Subject Area Personality Psychology, Clinical and Medical Psychology, Methodology
General, Cognitive and Mathematical Psychology
Term from 2014 to 2023
Project identifier Deutsche Forschungsgemeinschaft (DFG) - Project number 252143833
 
An early and automatic attentional bias for negative emotional stimuli probably plays a causal role in the development and maintenance of high dispositional anxiety. In 2002, Colin MacLeod and colleagues developed a computerized training procedure to reduce such biases. In this so-called Attentional Bias Modification (ABM) negative stimuli (e.g., angry faces) and neutral target stimuli never occur at the same spatial location on computer screen.
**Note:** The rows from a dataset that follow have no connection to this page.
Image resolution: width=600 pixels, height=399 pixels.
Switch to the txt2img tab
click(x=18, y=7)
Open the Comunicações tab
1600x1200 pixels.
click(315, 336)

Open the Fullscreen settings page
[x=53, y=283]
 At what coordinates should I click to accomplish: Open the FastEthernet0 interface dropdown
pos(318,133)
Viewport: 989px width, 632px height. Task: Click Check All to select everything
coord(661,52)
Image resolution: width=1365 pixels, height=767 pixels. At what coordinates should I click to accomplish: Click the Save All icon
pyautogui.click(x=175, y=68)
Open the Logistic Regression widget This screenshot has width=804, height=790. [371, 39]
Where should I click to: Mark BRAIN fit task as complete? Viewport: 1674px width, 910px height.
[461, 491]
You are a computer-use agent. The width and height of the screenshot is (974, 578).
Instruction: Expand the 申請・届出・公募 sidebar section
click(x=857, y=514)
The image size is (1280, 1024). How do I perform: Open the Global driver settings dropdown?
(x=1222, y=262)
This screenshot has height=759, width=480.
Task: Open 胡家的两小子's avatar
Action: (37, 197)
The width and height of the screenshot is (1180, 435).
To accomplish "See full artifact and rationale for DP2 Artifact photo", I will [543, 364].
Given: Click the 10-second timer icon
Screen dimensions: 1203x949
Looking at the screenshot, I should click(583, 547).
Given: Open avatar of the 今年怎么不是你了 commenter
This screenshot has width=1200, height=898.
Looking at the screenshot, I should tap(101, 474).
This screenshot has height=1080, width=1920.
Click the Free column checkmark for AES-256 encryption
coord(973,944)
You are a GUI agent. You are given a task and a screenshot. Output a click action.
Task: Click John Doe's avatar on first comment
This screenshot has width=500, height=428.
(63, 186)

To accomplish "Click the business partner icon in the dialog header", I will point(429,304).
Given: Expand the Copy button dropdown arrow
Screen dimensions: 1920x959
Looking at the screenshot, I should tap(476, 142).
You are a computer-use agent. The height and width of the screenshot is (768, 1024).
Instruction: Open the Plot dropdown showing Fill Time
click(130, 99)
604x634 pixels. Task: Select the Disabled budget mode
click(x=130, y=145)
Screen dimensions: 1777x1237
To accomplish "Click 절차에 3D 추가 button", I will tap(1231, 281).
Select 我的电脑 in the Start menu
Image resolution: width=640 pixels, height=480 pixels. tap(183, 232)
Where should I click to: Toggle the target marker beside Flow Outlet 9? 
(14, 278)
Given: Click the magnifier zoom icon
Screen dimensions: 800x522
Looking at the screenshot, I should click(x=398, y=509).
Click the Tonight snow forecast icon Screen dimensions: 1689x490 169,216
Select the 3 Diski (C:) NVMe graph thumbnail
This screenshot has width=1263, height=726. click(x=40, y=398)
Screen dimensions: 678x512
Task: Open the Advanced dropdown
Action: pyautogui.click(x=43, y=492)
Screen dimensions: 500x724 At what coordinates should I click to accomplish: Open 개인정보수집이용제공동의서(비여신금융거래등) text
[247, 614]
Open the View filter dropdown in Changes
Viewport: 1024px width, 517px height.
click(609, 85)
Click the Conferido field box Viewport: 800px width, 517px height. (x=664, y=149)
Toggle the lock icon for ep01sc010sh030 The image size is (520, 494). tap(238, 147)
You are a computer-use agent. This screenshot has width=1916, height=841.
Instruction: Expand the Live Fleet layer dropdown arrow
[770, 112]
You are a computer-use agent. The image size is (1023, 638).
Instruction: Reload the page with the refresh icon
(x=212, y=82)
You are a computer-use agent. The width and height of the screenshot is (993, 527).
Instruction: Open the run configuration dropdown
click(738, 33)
Due to this spatial contingency participants should learn to attentionally avoid negative stimuli. Early studies on this ABM approach have reported remarkable effects on attentional biases as well as anxiety symptoms. In the present project, we investigate the neurocognitive mechanisms of ABM and further develop this approach. To this end, we record electroencephalography and analyze electrocortical correlates of spatial attention. In the first funding-period we used a longitudinal design to investigate whether and how the attentional bias for angry faces can be manipulated by classic ABM Training in a sample of social anxious individuals. Replicating numerous previous studies, we observed a so-called N2pc component as an electrocortical correlate of biased attention toward angry faces across all participants. Importantly, the ABM training did not lead to a specific reduction in the N2pc indexed bias. Our results add to a more recent literature according to which the effects of standard ABM are rather weak or even insignificant. We therefore aim to further modify the ABM approach in the second funding-period by combining it with a principle of reinforced attention. This intention is based on several recent studies showing that the N2pc and its underlying neurocognitive mechanism are sensitive to the reward value of certain stimuli. Therefore, we are planning to reduce the attentional bias for angry faces by using monetary reinforcements during a multi-session ABM training program. This study can make an important contribution to further developing the general ABM approach, thereby also helping to increase its value as a potential therapeutic tool.